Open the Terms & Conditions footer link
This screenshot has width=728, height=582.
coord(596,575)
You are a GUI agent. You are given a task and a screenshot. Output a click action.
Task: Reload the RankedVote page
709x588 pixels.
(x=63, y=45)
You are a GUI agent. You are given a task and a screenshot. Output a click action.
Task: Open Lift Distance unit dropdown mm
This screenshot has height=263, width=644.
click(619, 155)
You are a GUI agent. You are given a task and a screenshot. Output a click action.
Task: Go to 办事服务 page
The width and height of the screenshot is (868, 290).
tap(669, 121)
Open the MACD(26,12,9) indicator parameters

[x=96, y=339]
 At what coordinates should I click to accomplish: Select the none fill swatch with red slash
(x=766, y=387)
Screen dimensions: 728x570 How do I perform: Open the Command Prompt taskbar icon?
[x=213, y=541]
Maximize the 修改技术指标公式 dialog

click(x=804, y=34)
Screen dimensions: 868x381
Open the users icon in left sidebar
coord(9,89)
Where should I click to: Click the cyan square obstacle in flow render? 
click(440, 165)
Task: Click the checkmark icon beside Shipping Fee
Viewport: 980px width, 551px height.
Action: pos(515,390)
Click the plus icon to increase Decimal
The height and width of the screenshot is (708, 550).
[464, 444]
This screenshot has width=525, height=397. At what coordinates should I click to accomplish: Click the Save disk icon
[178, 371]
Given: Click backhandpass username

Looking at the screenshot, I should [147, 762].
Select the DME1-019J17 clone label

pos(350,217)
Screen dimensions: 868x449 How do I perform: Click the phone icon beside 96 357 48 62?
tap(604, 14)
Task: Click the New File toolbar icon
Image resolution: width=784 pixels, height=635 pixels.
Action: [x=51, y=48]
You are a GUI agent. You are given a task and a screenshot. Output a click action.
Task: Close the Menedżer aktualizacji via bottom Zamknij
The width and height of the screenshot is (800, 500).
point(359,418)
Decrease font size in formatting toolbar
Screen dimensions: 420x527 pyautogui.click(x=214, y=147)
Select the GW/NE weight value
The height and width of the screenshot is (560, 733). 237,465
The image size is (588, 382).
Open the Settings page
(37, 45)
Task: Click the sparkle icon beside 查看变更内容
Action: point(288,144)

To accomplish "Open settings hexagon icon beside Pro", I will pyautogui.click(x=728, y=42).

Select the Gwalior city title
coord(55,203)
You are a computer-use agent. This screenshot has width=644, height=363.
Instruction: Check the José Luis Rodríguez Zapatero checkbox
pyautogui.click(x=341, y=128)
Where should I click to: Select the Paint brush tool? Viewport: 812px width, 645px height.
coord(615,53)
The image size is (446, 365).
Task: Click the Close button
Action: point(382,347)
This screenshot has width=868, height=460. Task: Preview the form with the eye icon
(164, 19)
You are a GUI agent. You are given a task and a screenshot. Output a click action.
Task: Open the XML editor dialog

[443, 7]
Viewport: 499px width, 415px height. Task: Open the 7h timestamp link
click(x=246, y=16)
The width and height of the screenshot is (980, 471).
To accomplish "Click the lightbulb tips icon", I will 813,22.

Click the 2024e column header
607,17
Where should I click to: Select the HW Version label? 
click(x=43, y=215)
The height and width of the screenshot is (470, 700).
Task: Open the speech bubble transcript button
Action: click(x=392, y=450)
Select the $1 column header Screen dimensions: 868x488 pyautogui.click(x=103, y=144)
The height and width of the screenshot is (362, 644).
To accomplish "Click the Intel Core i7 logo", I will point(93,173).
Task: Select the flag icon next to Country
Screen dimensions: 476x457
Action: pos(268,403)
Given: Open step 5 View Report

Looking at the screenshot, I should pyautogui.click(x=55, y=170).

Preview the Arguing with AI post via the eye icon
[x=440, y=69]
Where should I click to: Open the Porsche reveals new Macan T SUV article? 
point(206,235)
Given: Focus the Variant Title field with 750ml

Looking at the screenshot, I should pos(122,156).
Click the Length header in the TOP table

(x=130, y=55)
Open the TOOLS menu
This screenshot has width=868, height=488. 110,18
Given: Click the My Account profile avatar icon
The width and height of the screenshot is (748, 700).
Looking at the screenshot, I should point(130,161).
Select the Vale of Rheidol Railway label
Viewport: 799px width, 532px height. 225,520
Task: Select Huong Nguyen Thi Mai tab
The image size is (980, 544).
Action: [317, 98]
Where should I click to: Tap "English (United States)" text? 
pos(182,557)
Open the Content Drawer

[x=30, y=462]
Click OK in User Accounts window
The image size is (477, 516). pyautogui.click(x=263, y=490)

◆ ◆ ◆

▶ _Task brief_
Each record above is to be returned verbatim.

▶ _Written response_
Open the Terms & Conditions footer link
This screenshot has width=728, height=582.
coord(596,575)
You are a GUI agent. You are given a task and a screenshot. Output a click action.
Task: Reload the RankedVote page
709x588 pixels.
(x=63, y=45)
You are a GUI agent. You are given a task and a screenshot. Output a click action.
Task: Open Lift Distance unit dropdown mm
This screenshot has height=263, width=644.
click(619, 155)
You are a GUI agent. You are given a task and a screenshot. Output a click action.
Task: Go to 办事服务 page
The width and height of the screenshot is (868, 290).
tap(669, 121)
Open the MACD(26,12,9) indicator parameters

[x=96, y=339]
 At what coordinates should I click to accomplish: Select the none fill swatch with red slash
(x=766, y=387)
Screen dimensions: 728x570 How do I perform: Open the Command Prompt taskbar icon?
[x=213, y=541]
Maximize the 修改技术指标公式 dialog

click(x=804, y=34)
Screen dimensions: 868x381
Open the users icon in left sidebar
coord(9,89)
Where should I click to: Click the cyan square obstacle in flow render? 
click(440, 165)
Task: Click the checkmark icon beside Shipping Fee
Viewport: 980px width, 551px height.
Action: pos(515,390)
Click the plus icon to increase Decimal
The height and width of the screenshot is (708, 550).
[464, 444]
This screenshot has width=525, height=397. At what coordinates should I click to accomplish: Click the Save disk icon
[178, 371]
Given: Click backhandpass username

Looking at the screenshot, I should [147, 762].
Select the DME1-019J17 clone label

pos(350,217)
Screen dimensions: 868x449 How do I perform: Click the phone icon beside 96 357 48 62?
tap(604, 14)
Task: Click the New File toolbar icon
Image resolution: width=784 pixels, height=635 pixels.
Action: [x=51, y=48]
You are a GUI agent. You are given a task and a screenshot. Output a click action.
Task: Close the Menedżer aktualizacji via bottom Zamknij
The width and height of the screenshot is (800, 500).
point(359,418)
Decrease font size in formatting toolbar
Screen dimensions: 420x527 pyautogui.click(x=214, y=147)
Select the GW/NE weight value
The height and width of the screenshot is (560, 733). 237,465
The image size is (588, 382).
Open the Settings page
(37, 45)
Task: Click the sparkle icon beside 查看变更内容
Action: point(288,144)

To accomplish "Open settings hexagon icon beside Pro", I will pyautogui.click(x=728, y=42).

Select the Gwalior city title
coord(55,203)
You are a computer-use agent. This screenshot has width=644, height=363.
Instruction: Check the José Luis Rodríguez Zapatero checkbox
pyautogui.click(x=341, y=128)
Where should I click to: Select the Paint brush tool? Viewport: 812px width, 645px height.
coord(615,53)
The image size is (446, 365).
Task: Click the Close button
Action: point(382,347)
This screenshot has width=868, height=460. Task: Preview the form with the eye icon
(164, 19)
You are a GUI agent. You are given a task and a screenshot. Output a click action.
Task: Open the XML editor dialog

[443, 7]
Viewport: 499px width, 415px height. Task: Open the 7h timestamp link
click(x=246, y=16)
The width and height of the screenshot is (980, 471).
To accomplish "Click the lightbulb tips icon", I will 813,22.

Click the 2024e column header
607,17
Where should I click to: Select the HW Version label? 
click(x=43, y=215)
The height and width of the screenshot is (470, 700).
Task: Open the speech bubble transcript button
Action: click(x=392, y=450)
Select the $1 column header Screen dimensions: 868x488 pyautogui.click(x=103, y=144)
The height and width of the screenshot is (362, 644).
To accomplish "Click the Intel Core i7 logo", I will point(93,173).
Task: Select the flag icon next to Country
Screen dimensions: 476x457
Action: pos(268,403)
Given: Open step 5 View Report

Looking at the screenshot, I should pyautogui.click(x=55, y=170).

Preview the Arguing with AI post via the eye icon
[x=440, y=69]
Where should I click to: Open the Porsche reveals new Macan T SUV article? 
point(206,235)
Given: Focus the Variant Title field with 750ml

Looking at the screenshot, I should pos(122,156).
Click the Length header in the TOP table

(x=130, y=55)
Open the TOOLS menu
This screenshot has width=868, height=488. 110,18
Given: Click the My Account profile avatar icon
The width and height of the screenshot is (748, 700).
Looking at the screenshot, I should point(130,161).
Select the Vale of Rheidol Railway label
Viewport: 799px width, 532px height. 225,520
Task: Select Huong Nguyen Thi Mai tab
The image size is (980, 544).
Action: [317, 98]
Where should I click to: Tap "English (United States)" text? 
pos(182,557)
Open the Content Drawer

[x=30, y=462]
Click OK in User Accounts window
The image size is (477, 516). pyautogui.click(x=263, y=490)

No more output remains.